**Exercise**. Only lines containing the string "Collapse" belong in the answer; find them in the records and copy them.

Stored records:
%%

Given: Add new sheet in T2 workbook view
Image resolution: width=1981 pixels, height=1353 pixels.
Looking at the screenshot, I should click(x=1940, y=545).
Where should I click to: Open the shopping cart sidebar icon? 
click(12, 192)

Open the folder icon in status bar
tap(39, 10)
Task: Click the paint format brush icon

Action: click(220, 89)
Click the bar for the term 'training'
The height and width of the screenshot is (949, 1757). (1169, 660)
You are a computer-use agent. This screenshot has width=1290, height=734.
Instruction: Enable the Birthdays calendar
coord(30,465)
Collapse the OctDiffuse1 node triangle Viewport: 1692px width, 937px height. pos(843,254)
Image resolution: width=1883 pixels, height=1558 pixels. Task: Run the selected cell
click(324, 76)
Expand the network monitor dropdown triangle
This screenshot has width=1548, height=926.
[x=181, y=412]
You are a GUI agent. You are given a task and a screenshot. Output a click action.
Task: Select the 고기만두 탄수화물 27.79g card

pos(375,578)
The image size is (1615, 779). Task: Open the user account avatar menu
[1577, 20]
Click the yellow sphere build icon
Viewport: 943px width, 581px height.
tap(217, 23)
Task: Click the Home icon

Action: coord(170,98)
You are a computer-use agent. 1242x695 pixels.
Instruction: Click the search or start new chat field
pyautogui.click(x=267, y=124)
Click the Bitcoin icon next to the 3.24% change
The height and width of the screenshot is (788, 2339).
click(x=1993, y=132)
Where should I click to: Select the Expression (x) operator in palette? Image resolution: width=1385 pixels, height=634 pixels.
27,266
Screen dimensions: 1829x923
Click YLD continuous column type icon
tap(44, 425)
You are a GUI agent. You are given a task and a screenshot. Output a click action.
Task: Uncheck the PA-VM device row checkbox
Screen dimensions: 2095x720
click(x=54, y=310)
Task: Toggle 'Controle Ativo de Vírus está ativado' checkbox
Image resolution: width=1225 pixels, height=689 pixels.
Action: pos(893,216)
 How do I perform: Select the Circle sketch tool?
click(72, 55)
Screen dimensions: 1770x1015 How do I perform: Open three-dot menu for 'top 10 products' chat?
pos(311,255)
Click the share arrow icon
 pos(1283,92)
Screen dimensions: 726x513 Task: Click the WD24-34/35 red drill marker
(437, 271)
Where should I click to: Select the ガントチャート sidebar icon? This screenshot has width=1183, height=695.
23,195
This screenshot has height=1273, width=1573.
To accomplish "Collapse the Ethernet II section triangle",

%%

**Exercise result**.
Collapse the OctDiffuse1 node triangle Viewport: 1692px width, 937px height. pos(843,254)
To accomplish "Collapse the Ethernet II section triangle",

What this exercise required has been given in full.